Big question marks loom over how Australia's strong economic rebound can withstand the Omicron tsunami wave.
The coming year is set to bring a new era of economic prosperity for the land Down Under, with economists and politicians all spruiking booming growth and further drops in unemployment to historic lows.
But a surge of COVID-19 cases now exceeding 30,000 per day nationally drastically shows uncertainty remains about the pathway to normality.
Test times in excess of four hours and a shortage in supply of rapid antigen test signal the health system is already under strain from a boom in virus numbers.
The World Health Organisation has also flagged hospitals globally would feel additional pressure from the growing Omicron surge.
In Europe, the rise in new infections has already seen continental governments bring back certain restrictions to alleviate stretched healthcare systems.
However, the majority of economic predictions remain upbeat.
The Mid-Year Economic Fiscal Outlook outlined in December by Treasury, anticipated greater economic activity - free from lockdowns - would see the financial years of 2021-2022 and 2022-23 grow 3.75 per cent and 3.5 per cent, respectively.
Nominal GDP for 2021-22 was estimated to soar by 6.5 per cent.
Treasury's most up-to-date forecasts also include further tightening of the labour market and by the end of next year expected to see an unemployment rate in the low per cent range.

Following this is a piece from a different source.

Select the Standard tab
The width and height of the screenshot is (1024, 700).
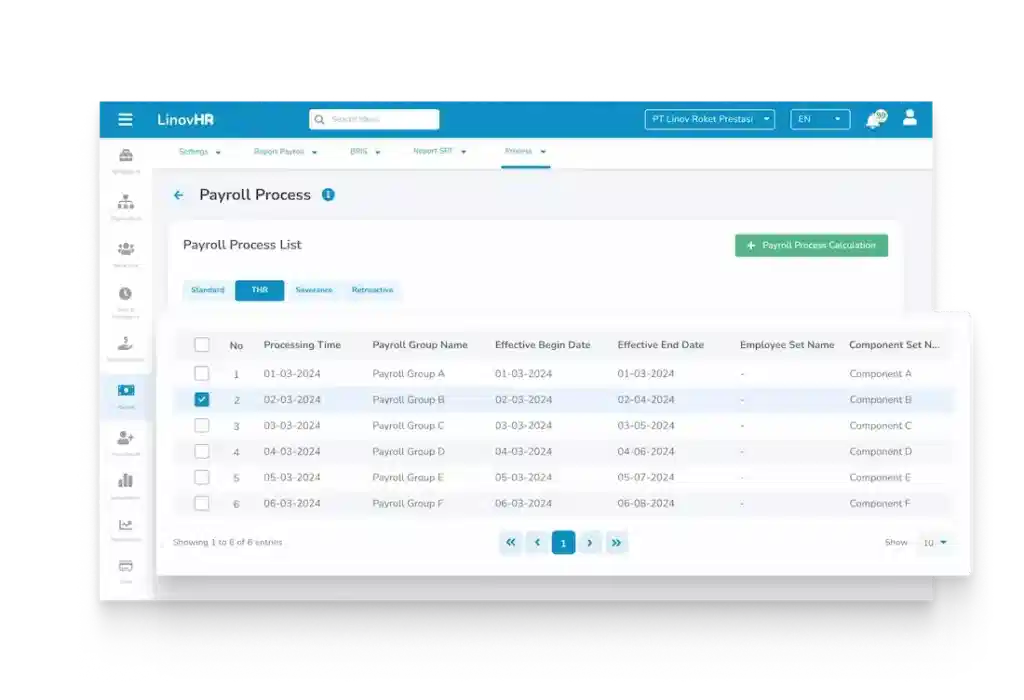coord(208,290)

That would be the first time since the 1970s where the sustained unemployment rate sat below 5 per cent.
This has significant benefits for governments. More people in the workforce means greater tax receipts and upward pressure on wages, a force the Reserve Bank is keeping a close eye on.
RBA governor Philip Lowe has signalled the central bank's monetary policy decisions, which includes lifting interest rates, would be influenced stronger than current wages growth and an uptick in inflation.
The RBA is likely to consider a cash rate hike when inflation is within its target range of 2 to 3 per cent.
The current consumer price index, which is the main measure of inflation, sits at 3 per cent for the September quarter. However, the central bank remains cautious the lockdowns are manipulating the numbers.
NAB Economics in December flagged the rise of Omicron was a front and centre threat to destabilising the recovery.
"While we are optimistic (as is the RBA) on growth over the next year or so, a number of uncertainties remain, including the risk from the Omicron variant," the economics department of the major bank said in a preview.
Rising cases will stress both the health and economic frameworks and a looming federal election fight could see Omicron cash splash promises as the dangling carrot to win votes.